Exercise prompt >>
After locating the line that contains "Where should I click to: Switch" in the listing below, write out that line and every following line exactly, with no other output.

Information >>
==============================

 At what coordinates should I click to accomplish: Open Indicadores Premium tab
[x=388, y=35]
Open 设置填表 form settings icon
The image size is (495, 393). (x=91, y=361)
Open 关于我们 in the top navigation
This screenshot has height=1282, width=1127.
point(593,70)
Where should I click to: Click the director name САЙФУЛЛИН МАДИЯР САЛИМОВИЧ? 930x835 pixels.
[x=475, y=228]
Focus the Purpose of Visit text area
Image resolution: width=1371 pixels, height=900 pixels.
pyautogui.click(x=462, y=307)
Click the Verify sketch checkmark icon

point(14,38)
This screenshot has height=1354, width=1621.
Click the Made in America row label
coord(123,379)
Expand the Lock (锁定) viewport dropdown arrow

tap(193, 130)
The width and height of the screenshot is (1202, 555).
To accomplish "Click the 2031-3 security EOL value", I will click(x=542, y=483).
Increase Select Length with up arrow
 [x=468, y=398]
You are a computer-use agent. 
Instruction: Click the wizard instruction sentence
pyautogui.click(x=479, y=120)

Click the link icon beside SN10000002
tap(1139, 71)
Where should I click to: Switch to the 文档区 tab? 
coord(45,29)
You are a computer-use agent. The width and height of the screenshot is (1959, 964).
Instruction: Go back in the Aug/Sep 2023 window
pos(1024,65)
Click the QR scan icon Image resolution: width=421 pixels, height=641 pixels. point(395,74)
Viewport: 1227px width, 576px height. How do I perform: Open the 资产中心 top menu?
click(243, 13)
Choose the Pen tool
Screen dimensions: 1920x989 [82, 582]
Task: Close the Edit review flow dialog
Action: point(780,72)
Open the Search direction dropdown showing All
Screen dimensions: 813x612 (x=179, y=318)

==============================

Solved exercise >>
Where should I click to: Switch to the 文档区 tab? 
coord(45,29)
You are a computer-use agent. The width and height of the screenshot is (1959, 964).
Instruction: Go back in the Aug/Sep 2023 window
pos(1024,65)
Click the QR scan icon Image resolution: width=421 pixels, height=641 pixels. point(395,74)
Viewport: 1227px width, 576px height. How do I perform: Open the 资产中心 top menu?
click(243, 13)
Choose the Pen tool
Screen dimensions: 1920x989 [82, 582]
Task: Close the Edit review flow dialog
Action: point(780,72)
Open the Search direction dropdown showing All
Screen dimensions: 813x612 (x=179, y=318)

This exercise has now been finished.